Solow has more speed than Able Friend and has won on ground ranging from heavy to fast. He has won making the pace in a straight-course mile and has won on Polytrack. He has won on undulating courses, and he blew away the field in the Dubai Turf on a flat, turning course. The case against Solow says he’s never beaten a truly good in-form rival. That might be true – even Head acknowledges it – but his six straight wins have come by more than a combined 18 lengths, and during his streak Solow has felt the crop only twice, when jockey Maxime Guyon gave him two reminders powering clear in the $6 million Dubai Turf. Solow had an easy lead-in to the Queen Anne winning the Group 1 Prix d’Ispahan May 24, and he rates an edge over Able Friend.

Gleneagles a heavy favorite

Gleneagles will be heavily favored to win the Group 1 St.
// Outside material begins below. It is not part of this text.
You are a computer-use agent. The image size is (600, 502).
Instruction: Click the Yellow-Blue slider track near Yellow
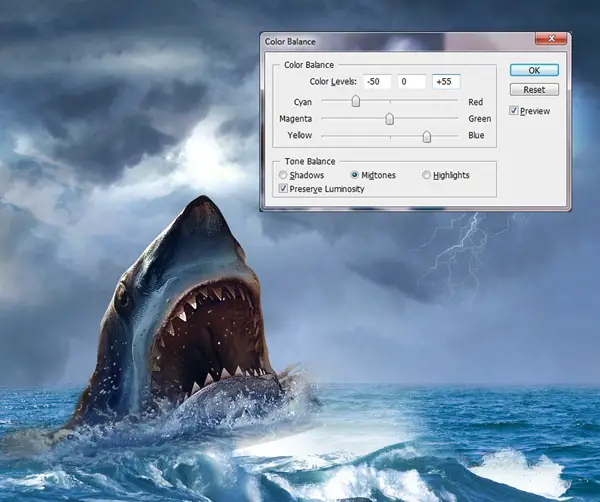328,136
James’s Palace Stakes on Tuesday, but French 2000 Guineas winner Make Believe could make a race of it.

Trained by Aidan O’Brien for Coolmore connections, Gleneagles finished fourth in his debut last summer but hasn’t been beaten in seven starts since, though he was disqualified from first to third last fall in the Group 1 Jean-Luc Lagardere. Excellent at 2, Gleneagles has been just as good in two starts this year at 3, though his win over 17 foes in the English 2000 Guineas looked sharper than his half-length score last out in the Irish 2000 Guineas. Gleneagles was trapped behind horses much of the trip in that race.

Make Believe has nothing like Gleneagles’s reputation, but he won the French 2000 Guineas by three lengths over New Bay, who came right back to win the French Derby.
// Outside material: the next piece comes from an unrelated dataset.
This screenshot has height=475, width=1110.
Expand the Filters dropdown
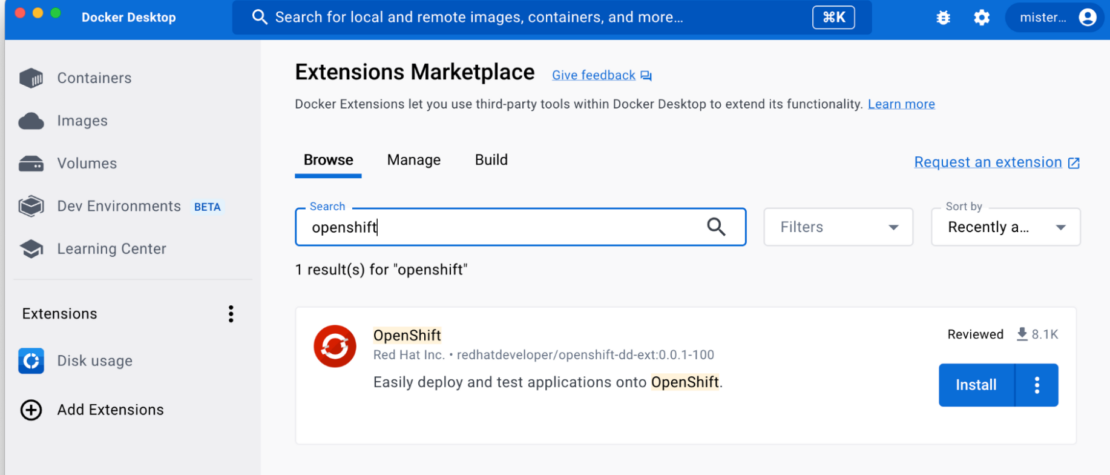coord(838,227)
The St. James’s Palace has one right-handed bend and is run on the Old Mile course, which slopes uphill for seven of the race’s eight furlongs. Gleneagles went around a left-handed turn going seven furlongs at Leopardstown in Ireland, but has never raced around a right-handed turn. Make Believe’s recent race came around a right-handed bend.

The unexposed Consort, trained by Michael Stoute, also merits an upset look.

Ward invasion begins

U.S. trainer Wesley Ward has entrants in both 2-year-old races Tuesday, with Finnegan set to contest the Group 2 Coventry, and Ruby Notion one of 26 expected runners in the listed Windsor Castle Stakes.

Finnegan, a brother of Bodemeister, dazzled in a Pimlico turf-sprint win Preakness weekend, and Ward, who said the Coventry is a race he would love to win, believes Finnegan has a strong chance. But Finnegan is a distant second choice in the antepost betting behind the Jim Bolger-trained Round Two.

Ward has twice won the Windsor Castle, including last year’s edition with Hootenanny.

◗ Sole Power can become the first three-time winner of the Group 1 King’s Stand over five furlongs if he can outrun 18 rivals Tuesday. Eight-year-old Sole Power scored a convincing win in the Meydan Sprint on March 28 and might have found going softer than he prefers over a distance longer than his best when he finished sixth last out going six furlongs at the Curragh.